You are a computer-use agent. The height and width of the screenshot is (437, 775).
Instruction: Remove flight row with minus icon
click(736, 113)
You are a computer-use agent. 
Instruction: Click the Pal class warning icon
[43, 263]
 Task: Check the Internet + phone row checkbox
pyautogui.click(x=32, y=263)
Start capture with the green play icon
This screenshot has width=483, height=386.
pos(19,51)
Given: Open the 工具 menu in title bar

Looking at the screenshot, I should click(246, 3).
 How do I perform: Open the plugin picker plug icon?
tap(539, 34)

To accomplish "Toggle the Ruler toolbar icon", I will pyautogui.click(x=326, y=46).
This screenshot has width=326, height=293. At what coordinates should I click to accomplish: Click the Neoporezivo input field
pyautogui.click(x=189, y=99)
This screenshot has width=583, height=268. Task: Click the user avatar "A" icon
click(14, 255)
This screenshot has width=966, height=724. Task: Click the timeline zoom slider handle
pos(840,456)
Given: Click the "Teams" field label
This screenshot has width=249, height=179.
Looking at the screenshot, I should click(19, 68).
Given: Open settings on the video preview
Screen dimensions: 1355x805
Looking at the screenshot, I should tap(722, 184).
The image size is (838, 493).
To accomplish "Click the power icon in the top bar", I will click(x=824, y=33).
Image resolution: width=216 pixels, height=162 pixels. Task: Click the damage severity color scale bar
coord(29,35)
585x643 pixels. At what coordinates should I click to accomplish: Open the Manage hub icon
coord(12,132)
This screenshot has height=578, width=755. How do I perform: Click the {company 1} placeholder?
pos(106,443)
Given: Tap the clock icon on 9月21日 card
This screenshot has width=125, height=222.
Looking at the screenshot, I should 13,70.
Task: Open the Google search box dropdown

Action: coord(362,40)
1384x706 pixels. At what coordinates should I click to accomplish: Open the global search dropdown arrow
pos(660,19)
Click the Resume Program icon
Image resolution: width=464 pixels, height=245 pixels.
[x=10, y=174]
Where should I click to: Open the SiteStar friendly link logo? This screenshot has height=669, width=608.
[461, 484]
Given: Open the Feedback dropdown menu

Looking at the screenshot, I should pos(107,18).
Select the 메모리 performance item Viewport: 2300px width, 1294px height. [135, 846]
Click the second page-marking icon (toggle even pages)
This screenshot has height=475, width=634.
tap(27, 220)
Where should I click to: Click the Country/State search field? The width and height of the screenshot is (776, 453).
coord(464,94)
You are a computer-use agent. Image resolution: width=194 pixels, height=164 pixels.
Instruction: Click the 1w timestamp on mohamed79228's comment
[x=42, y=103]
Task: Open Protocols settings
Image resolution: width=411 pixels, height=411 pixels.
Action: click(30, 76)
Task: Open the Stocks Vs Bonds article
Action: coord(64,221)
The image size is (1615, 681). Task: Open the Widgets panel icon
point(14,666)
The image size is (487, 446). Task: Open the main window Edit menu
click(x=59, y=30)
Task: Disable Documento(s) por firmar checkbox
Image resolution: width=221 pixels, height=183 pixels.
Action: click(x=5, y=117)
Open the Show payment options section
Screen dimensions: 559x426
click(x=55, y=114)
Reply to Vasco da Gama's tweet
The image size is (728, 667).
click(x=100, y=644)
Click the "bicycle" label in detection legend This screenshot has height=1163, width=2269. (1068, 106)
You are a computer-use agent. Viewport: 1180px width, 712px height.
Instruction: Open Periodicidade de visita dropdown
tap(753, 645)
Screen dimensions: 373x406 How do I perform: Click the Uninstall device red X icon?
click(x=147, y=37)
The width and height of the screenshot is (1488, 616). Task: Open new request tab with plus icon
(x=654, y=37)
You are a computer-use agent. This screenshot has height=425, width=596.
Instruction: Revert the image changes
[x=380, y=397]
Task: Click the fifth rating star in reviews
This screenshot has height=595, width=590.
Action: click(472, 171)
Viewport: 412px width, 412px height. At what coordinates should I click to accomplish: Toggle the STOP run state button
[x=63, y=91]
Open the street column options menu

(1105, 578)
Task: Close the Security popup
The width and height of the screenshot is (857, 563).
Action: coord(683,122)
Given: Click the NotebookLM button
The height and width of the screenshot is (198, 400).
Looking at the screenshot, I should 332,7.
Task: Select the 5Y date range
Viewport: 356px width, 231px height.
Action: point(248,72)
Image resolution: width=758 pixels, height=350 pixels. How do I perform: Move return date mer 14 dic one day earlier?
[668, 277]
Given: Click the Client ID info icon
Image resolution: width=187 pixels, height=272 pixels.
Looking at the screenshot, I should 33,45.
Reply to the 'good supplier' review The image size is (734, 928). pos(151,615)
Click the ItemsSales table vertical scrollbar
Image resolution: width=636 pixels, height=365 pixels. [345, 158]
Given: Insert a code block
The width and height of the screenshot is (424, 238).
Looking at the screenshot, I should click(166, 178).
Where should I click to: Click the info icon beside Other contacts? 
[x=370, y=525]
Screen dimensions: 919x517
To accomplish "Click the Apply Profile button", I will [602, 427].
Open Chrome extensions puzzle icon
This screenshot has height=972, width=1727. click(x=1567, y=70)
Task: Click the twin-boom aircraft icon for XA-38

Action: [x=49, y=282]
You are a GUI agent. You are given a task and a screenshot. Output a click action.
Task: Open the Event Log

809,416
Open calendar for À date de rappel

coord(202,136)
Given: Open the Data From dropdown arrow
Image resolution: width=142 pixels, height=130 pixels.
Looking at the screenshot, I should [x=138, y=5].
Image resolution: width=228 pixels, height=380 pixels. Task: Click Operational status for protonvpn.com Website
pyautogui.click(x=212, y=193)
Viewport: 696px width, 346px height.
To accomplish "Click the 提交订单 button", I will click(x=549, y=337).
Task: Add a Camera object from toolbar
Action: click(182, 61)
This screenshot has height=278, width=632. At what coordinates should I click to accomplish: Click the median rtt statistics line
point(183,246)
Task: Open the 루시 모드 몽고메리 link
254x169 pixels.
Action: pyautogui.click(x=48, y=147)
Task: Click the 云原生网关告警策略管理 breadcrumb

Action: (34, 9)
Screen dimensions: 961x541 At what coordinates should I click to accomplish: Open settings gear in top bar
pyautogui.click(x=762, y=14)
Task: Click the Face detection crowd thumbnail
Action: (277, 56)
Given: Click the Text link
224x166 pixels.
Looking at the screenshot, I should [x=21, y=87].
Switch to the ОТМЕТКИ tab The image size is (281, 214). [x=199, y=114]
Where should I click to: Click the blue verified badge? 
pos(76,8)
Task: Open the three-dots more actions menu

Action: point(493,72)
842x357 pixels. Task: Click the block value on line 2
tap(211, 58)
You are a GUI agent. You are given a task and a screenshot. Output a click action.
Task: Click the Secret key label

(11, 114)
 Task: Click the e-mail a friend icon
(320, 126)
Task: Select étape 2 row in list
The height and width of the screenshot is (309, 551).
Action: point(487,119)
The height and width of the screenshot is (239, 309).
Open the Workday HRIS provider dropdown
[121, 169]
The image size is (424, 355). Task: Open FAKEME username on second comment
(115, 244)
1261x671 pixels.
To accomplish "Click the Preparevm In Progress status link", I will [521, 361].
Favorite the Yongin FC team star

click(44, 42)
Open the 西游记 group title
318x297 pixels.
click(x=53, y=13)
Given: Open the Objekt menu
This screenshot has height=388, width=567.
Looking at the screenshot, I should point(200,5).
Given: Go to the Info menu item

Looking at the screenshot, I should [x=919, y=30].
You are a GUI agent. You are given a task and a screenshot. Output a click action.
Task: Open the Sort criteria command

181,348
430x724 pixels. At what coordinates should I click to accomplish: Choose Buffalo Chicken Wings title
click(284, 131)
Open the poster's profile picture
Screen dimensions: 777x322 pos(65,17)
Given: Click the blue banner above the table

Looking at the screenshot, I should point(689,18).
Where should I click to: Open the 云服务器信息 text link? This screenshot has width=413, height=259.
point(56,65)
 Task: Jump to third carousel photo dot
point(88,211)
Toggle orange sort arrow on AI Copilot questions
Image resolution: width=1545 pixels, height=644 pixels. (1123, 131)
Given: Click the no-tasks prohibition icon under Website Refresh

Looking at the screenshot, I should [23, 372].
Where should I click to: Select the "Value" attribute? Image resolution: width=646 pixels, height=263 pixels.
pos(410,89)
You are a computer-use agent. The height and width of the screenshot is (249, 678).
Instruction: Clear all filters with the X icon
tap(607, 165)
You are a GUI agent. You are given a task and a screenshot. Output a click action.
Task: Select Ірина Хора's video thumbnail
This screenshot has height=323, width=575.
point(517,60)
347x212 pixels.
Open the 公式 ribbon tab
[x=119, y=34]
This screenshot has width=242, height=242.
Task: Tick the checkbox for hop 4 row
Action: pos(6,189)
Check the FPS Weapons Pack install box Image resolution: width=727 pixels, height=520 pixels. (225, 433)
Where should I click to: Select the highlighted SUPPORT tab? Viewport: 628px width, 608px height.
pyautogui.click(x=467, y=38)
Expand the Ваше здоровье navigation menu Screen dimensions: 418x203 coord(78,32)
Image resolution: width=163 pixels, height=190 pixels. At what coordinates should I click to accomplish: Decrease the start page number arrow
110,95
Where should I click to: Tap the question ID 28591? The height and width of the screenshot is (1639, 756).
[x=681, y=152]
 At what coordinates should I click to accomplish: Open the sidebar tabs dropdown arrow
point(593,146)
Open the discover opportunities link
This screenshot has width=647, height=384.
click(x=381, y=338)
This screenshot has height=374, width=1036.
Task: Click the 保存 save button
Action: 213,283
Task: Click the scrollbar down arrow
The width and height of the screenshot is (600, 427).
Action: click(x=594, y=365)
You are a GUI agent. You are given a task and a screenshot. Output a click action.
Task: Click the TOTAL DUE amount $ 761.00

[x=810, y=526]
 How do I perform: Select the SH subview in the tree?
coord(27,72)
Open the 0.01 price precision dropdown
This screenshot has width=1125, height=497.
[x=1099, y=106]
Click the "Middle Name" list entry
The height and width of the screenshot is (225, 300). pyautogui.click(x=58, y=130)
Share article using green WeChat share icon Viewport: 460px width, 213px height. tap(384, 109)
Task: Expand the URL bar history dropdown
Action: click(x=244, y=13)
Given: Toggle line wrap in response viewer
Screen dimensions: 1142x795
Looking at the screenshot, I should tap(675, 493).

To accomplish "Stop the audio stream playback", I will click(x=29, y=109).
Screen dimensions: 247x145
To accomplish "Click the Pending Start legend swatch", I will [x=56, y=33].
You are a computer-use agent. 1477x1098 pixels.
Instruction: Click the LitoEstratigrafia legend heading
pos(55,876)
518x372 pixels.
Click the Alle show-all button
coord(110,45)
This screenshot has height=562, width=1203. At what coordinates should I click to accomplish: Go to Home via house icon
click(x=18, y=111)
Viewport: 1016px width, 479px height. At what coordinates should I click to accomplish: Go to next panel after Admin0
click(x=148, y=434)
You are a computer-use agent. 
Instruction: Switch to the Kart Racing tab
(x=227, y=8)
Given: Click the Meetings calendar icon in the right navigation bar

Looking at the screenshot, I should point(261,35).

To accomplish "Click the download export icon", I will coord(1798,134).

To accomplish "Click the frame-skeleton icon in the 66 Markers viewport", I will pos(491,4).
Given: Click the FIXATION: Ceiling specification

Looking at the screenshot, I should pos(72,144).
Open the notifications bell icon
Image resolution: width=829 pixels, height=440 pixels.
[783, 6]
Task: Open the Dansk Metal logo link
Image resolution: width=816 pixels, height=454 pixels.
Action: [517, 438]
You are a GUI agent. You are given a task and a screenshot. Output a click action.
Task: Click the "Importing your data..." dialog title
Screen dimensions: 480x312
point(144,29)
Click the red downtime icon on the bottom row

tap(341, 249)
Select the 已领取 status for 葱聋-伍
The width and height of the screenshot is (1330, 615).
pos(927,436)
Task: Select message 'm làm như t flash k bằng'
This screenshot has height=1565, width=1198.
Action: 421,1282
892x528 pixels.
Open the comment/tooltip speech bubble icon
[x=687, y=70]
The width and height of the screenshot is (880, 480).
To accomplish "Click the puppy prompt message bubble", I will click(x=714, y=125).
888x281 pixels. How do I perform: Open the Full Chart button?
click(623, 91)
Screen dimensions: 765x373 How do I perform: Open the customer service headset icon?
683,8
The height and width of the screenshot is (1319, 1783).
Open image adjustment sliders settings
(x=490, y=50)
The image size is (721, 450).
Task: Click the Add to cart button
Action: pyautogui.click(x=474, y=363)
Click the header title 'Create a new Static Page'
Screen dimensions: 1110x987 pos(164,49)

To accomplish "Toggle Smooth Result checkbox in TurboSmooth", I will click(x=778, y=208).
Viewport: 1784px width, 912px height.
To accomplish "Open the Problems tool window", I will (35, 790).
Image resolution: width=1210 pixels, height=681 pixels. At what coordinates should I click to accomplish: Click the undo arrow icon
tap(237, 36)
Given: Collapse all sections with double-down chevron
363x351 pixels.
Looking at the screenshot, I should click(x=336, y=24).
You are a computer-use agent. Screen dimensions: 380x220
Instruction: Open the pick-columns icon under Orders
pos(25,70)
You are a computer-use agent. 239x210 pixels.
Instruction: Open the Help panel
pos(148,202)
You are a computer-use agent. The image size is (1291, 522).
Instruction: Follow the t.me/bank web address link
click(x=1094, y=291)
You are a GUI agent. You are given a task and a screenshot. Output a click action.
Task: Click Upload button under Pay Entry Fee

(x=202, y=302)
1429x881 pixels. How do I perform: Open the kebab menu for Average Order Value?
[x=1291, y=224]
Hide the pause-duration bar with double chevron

━━━━━━━━

## SHORT PROBLEM
Switch "video thumbnail" to "channel banner" in everything from the line containing "Task: Jump to third carousel photo dot" down to the line containing "point(517,60)", and return only those lines with nothing else changed.

## WRITTEN RESPONSE
 Task: Jump to third carousel photo dot
point(88,211)
Toggle orange sort arrow on AI Copilot questions
Image resolution: width=1545 pixels, height=644 pixels. (1123, 131)
Given: Click the no-tasks prohibition icon under Website Refresh

Looking at the screenshot, I should [23, 372].
Where should I click to: Select the "Value" attribute? Image resolution: width=646 pixels, height=263 pixels.
pos(410,89)
You are a computer-use agent. The height and width of the screenshot is (249, 678).
Instruction: Clear all filters with the X icon
tap(607, 165)
You are a GUI agent. You are given a task and a screenshot. Output a click action.
Task: Select Ірина Хора's channel banner
This screenshot has height=323, width=575.
point(517,60)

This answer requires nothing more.